Which lines of the listing hold the string "computer"? Show each of them.

(TASK MATERIAL begins)

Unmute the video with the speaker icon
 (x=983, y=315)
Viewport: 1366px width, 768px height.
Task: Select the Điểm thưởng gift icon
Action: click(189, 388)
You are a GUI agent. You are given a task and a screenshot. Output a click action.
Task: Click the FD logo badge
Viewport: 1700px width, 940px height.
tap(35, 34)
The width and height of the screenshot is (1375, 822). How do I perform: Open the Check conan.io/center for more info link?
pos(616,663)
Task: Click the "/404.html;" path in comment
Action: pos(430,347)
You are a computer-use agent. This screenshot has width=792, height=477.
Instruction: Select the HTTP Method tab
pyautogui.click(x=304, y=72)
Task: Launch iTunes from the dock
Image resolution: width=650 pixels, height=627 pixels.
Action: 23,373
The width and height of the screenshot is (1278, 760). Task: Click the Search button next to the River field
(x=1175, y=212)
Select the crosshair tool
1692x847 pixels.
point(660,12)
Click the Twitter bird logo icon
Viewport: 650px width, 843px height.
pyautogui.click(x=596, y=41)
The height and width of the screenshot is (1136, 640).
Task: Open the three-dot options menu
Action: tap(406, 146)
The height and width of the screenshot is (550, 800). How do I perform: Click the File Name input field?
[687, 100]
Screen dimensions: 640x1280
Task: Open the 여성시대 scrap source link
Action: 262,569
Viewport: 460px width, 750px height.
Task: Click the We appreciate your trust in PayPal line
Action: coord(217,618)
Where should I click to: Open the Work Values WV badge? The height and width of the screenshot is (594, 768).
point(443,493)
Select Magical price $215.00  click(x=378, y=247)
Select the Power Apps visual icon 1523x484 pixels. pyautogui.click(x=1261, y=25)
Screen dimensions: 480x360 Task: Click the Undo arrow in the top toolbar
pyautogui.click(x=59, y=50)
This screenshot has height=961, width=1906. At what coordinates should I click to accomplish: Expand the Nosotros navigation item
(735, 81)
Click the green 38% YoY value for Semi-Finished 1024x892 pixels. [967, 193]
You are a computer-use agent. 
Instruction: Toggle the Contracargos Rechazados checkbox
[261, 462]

(TASK MATERIAL ends)

RESPONSE BELOW |
You are a computer-use agent. This screenshot has width=792, height=477.
You are a computer-use agent. 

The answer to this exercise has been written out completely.